LED DRIVE CIRCUIT - Because LEDs are current dependent, it's usually necessary to protect them from excessive current with a series resistor. Some LEDs include a built-in series resistor. Most do not.

A formula is then given about how to calculate the resistance from the supply voltage and the LED's forward current. The accompanying diagram has the resistor on the anode, neglecting to explain that the choice is arbitrary.

However, on the same page, a "LED polarity indicator" device is introduced where two back-to-back LEDs share a resistor which is necessarily on the anode of one and the cathode of the other. In the "tri-state polarity indicator", the limit resistor is on the supply side, rather than ground side, too.

It's usually nicer in some sense (if there is a choice) to have the important device be connected to ground, and the surrounding paraphernalia, like a biasing resistors, to be on the supply side.

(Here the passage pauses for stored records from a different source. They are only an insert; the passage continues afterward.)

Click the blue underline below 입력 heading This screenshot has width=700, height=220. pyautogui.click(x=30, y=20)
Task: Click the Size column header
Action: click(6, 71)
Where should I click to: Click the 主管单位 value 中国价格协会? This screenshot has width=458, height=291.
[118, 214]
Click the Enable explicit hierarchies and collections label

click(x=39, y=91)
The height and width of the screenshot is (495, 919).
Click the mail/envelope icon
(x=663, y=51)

In high voltage circuits, the choice between supply-side or ground-side load matters from a safety perspective. For instance, should you place light switch on the hot side of the lamp, or on the neutral? If you wire the switch so that the light is turned off by interrupting the neutral return, that means that the light bulb socket is permanently connected to hot! This means that if someone turns off the switch before changing the bulb is not actually any safer; the main panel has to be used to actually break the hot connection to the socket. In a battery circuit, there is no safety ground: the minus terminal is arbitrarily designated as the common return, and the word "ground" is used for that common.

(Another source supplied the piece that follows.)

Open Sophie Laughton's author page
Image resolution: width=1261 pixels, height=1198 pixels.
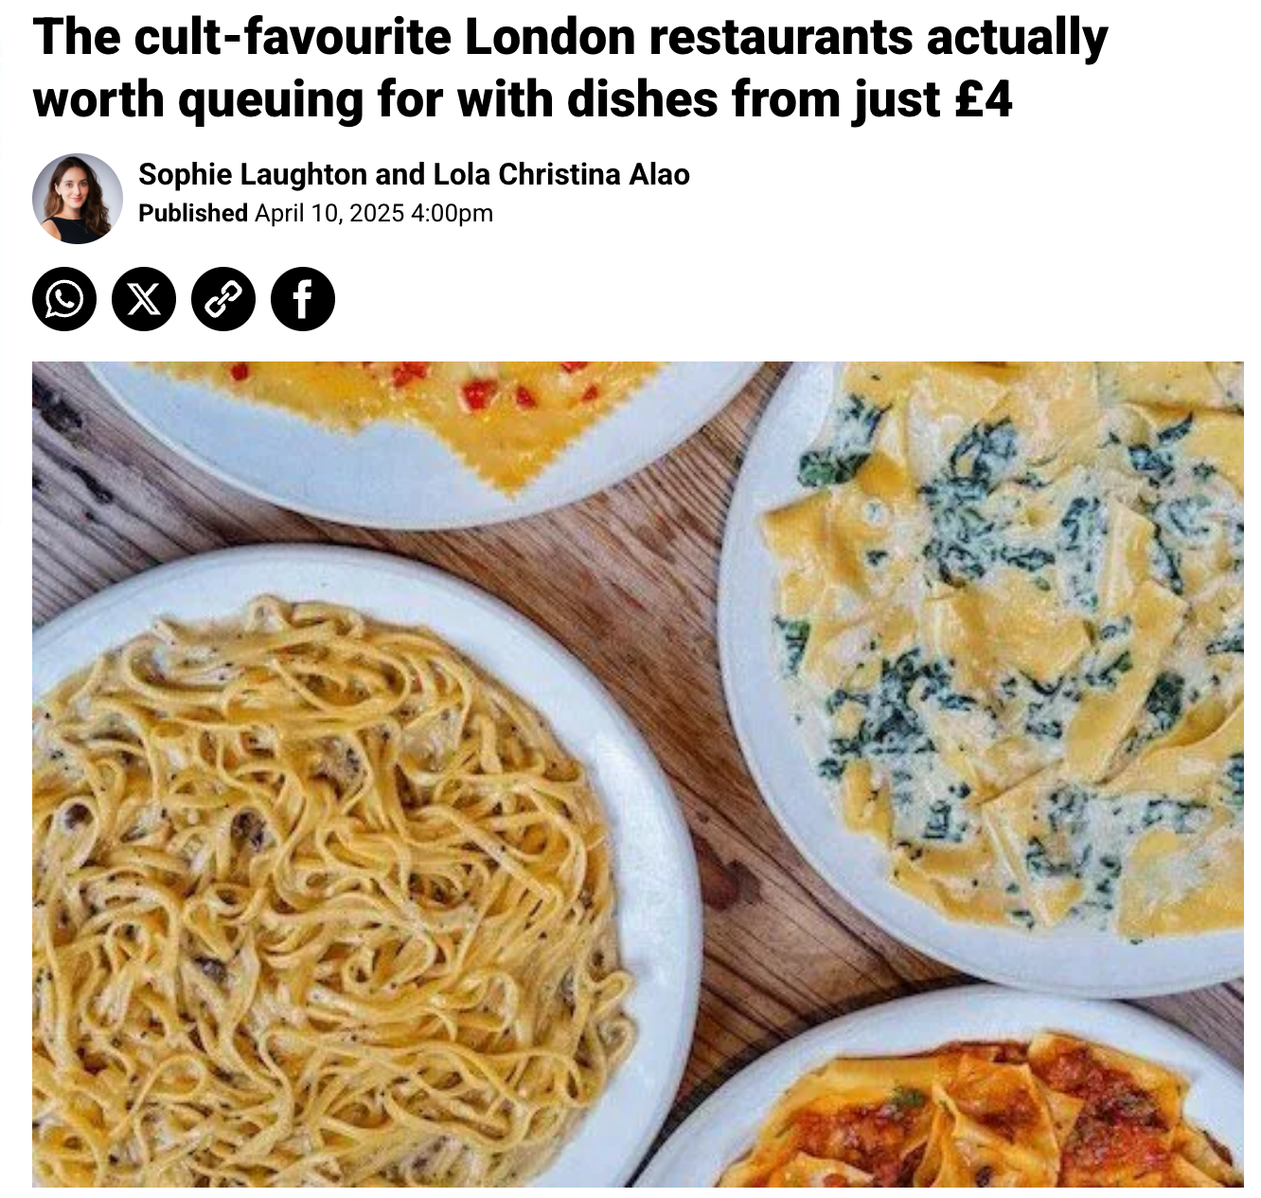click(253, 174)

Whether a load device is ground side or supply side also makes a difference if the voltage from the device is being conveyed to some other circuit where it is used for some purpose. A 1.2V LED whose anode is connected to 5V will provide a 3.8V reading from the cathode, if current flows. If the cathode is grounded instead, then the anode will provide a 1.2V reading. So the placement of the resistor only doesn't matter if no such situation exists in the circuit: there is no third connection to the junction between the resistor and the LED which has an effect on some other circuit.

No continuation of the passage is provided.